I've never been a person who listens to music to relax, so the thought of choosing a soundtrack to go along with the act of prying my tooth from its happy home in my jaw was beyond my comprehension. There's no music that goes along with "abject fear".

"Most people don't object to the Beatles," said the chipper doctor.

And so he leaned over me, and I trembled as he reached into my mouth with a big pair of tooth pliers. He sang along with the CD as he worked:

Get back, get back.

Get back, get back.

Back to where you once belonged

Get back Jo.

There was a loud pop! and I jumped.

"Sorry about the noise," said Dr. Gray, then resumed his singing and prying.

When it was over, Dr. Gray explained what he had done, gesturing with his rubber gloves, which were glistening with bright, horrible blood.
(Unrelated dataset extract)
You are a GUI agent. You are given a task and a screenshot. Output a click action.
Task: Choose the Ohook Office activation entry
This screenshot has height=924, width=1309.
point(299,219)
John, Paul, George, and Ringo sang on in the background.

"Can I see it?" I asked. Why did I ask that?

The assistant held out the tooth on a metal tray. It was gruesome-looking and much bigger than I thought--who knew molars were so large?

I was suddenly energized by the blood and the Beatles and the fact that I was free of my problem tooth. I practically skipped to the front desk, where the nurse handed me an ice pack and told me to eat soft foods and not to exercise strenuously for several days (not a problem, as I can't actually remember the last time I exercised at all, let alone strenuously).

Then she handed me a prescription for Percocet. "In case you need it," she said.

I was full of Novocain courage. "I don't think I'll need it," I slurred from the un-numb side of my face. "I feel pretty good."

The nurse smiled.

The Novocain wore off about 5 hours later.

I needed the Percocet.

Thursday, November 08, 2007

The Light at the End of the Tunnel

The stress level at work has now been at Code Red for as long as I can remember, culminating last week in a string of mini frustrations and major catastrophes.

Several projects were on the verge of falling apart.

Authors were calling and crying.

Agents were calling and yelling.

Every time I tried to use an office machine, be it photocopier, printer, or fax, it would jam or break, prompting many dirty looks from my coworkers. Repairmen were called. Numerous times.

Everything I was working on was super late.

And just to make things consistent, my period followed suit, leaving me a stressed, bloated, hormonal mess.

But I finally got my period this morning.

And the projects that were falling apart last week are slowly but surely getting resolved.

I even managed to use both the printer and the photocopier today without breaking them.

Finally, my coworker just informed me she can get me a 40% discount on anything I want from Anthropologie.

I can see the light at the end of the tunnel!